The price paid for unloading ships by lighters or boats; also, the act of thus unloading into lighters or boats.

LIGHT'ER-MAN, n. [li'terman.]

A man who manages a lighter; a boatman.

LIGHT'-FIN-GER-ED, a. [li'tefingered.]

Dextrous in taking and conveying away; thievish; addicted to petty thefts.

LIGHT'-FOOT, or LIGHT'-FOOT-ED, a. [li'tefoot or li'tefooted.]

Nimble in running or dancing; active. [Little used.] Spenser.

LIGHT'-HEAD-ED, a. [See Head.]

  1. Thoughtless; heedless; weak; volatile; unsteady. Clarendon.
  2. Disordered in the head; dizzy; delirious.

LIGHT'-HEAD-ED-NESS, n.

Disorder of the head; dizziness; deliriousness.

LIGHT-HEART'ED, a.

Free from grief or anxiety; gay; cheerful; merry.

LIGHT-HEART'ED-LY, adv.

With a light heart.

LIGHT-HEART-ED-NESS, n.

The state of being free from care or grief; cheerfulness.

LIGHT'-HEEL-ED, a.

Lively in walking; brisk.

LIGHT'-HORSE, n.

Light-armed cavalry.

LIGHT'HOUSE, n.

A pharos; a tower or building erected on a rock or point of land, or on an isle in the sea, with a light or number of lamps on the top, intended to direct seamen in navigating ships at night.

LIGHT'ING, ppr.

Kindling; setting fire to.

LIGHT'LEG-GED, a.

Nimble; swift of foot. Sidney.

LIGHT'LESS, a. [li'teless.]

Destitute of light; dark.

LIGHT'LY, adv. [li'tely.]

  1. With little weight; as, to tread lightly; to press lightly.
  2. Without deep impression. The soft ideas of the cheerful note, Lightly received, were easily forgot. Prior.
  3. Easily; readily; without difficulty; of course.
  4. Without reason, or for reasons of little weight. Flatter not the rich, neither do thou wittingly or lightly appear before great personages. Taylor.
  5. Without dejection; cheerfully. Bid that welcome Which comes to punish us, and we punish it, Seeming to bear it lightly. Shak.
  6. Not chastely; wantonly. Swift.
  7. Nimbly; with agility; not heavily or tardily. He led me lightly over the stream.
  8. Gayly; airily; with levity; without heed or care.

LIGHT-MIND'ED, a.

Unsettled; unsteady; volatile; not considerate. He that is hasty to give credit is lightminded. Ecclus.

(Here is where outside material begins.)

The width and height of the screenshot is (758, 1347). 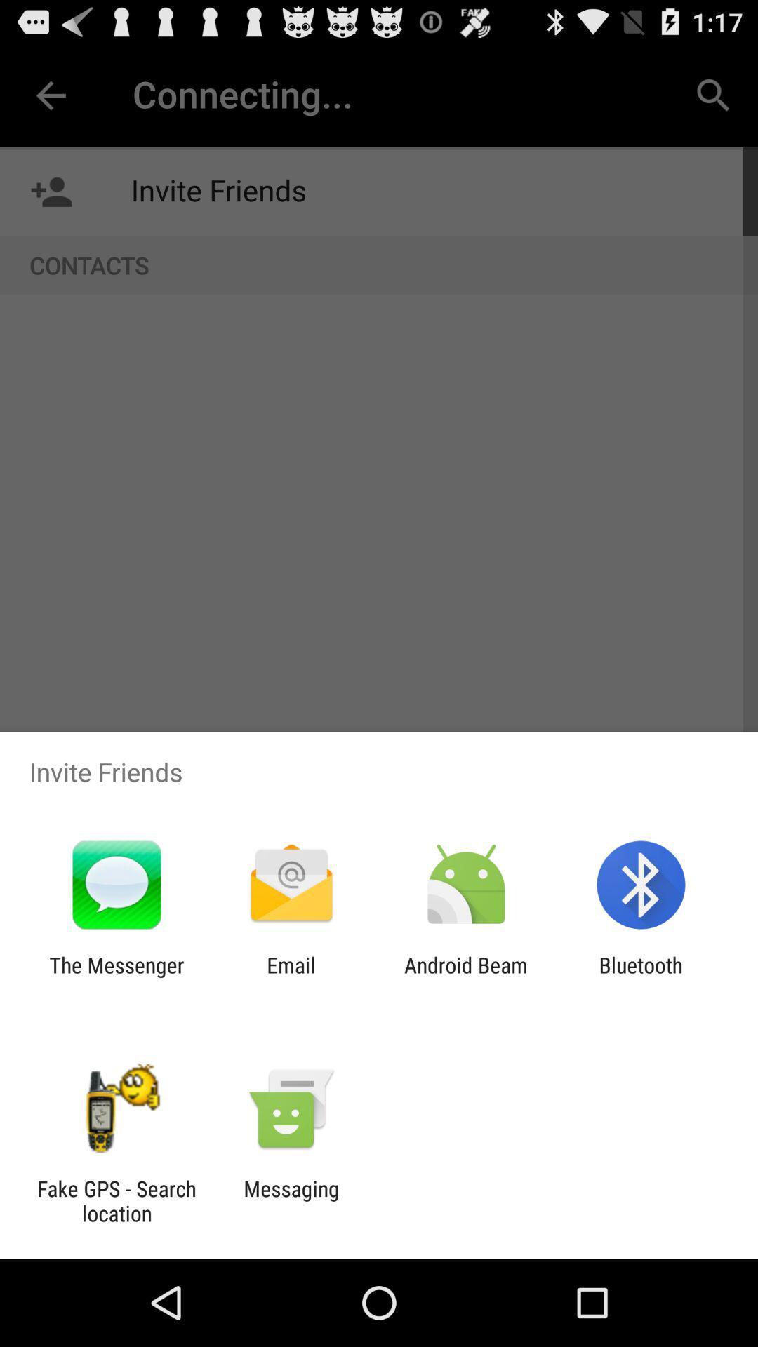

LIGHT'NESS, n. [li'teness.]

  1. Want of weight; levity; the contrary to heaviness; as, the lightness of air compared with water.
  2. Inconstancy; unsteadiness; the quality of mind which disposes it to be influenced by trifling considerations. Such is the lightness of you common men. Shak.
  3. Levity; wantonness; lewdness; unchastity. Shak. Sidney.
  4. Agility; nimbleness.

LIGHT'NING, n. [li'tening. That is, lightening, the participle present of lighten.]

  1. A sudden discharge of electricity from a cloud to the earth, or from the earth to a cloud, or from one cloud to another, that is, front a body positively charged to one negatively charged, producing a vivid flash of light, anti usually a loud report, called thunder. Sometimes lightning is a mere instantaneous flash of light without thunder, as heat-lightning, lightning seen by reflection, the flash being beyond the limits of our horizon.
  2. [from lighten, to diminish weight.] Abatement; alleviation; mitigation. Spectator.

LIGHT'NING-GLANCE, n.

A glance or darting of lightning. Allen.

LIGHT'-ROOM, n.

In a ship of war, a small apartment having double glass windows toward the magazine, and containing lights by which the gunner fills cartridges. Mar. Dict.

LIGHTS, n. [lites. plur. So called from their lightness.]

The lungs; the organs of breathing in brute animals. These organ. in man we call lungs; in other animals, lights.

LIGHT'SOME, a. [li'tesome.]

  1. Luminous; not dark; not obscure. White walls make rooms more lightsome than black. [Little used.] Bacon. The lightsome realms of love. Dryden. [In the latter passage, the word is elegant.]
  2. Gay; airy; cheering; exhilarating. That lightsome affection of joy. Hooker.

LIGHT'SOME-NESS, n.

  1. Luminousness; the quality of being light; opposed to darkness or darksomeness. Cheyne.
  2. Cheerfulness; merriment; levity. [This word is little used.]

LIGHT-SPIR'IT-ED, a.

Having a light or cheerful spirit. Irving.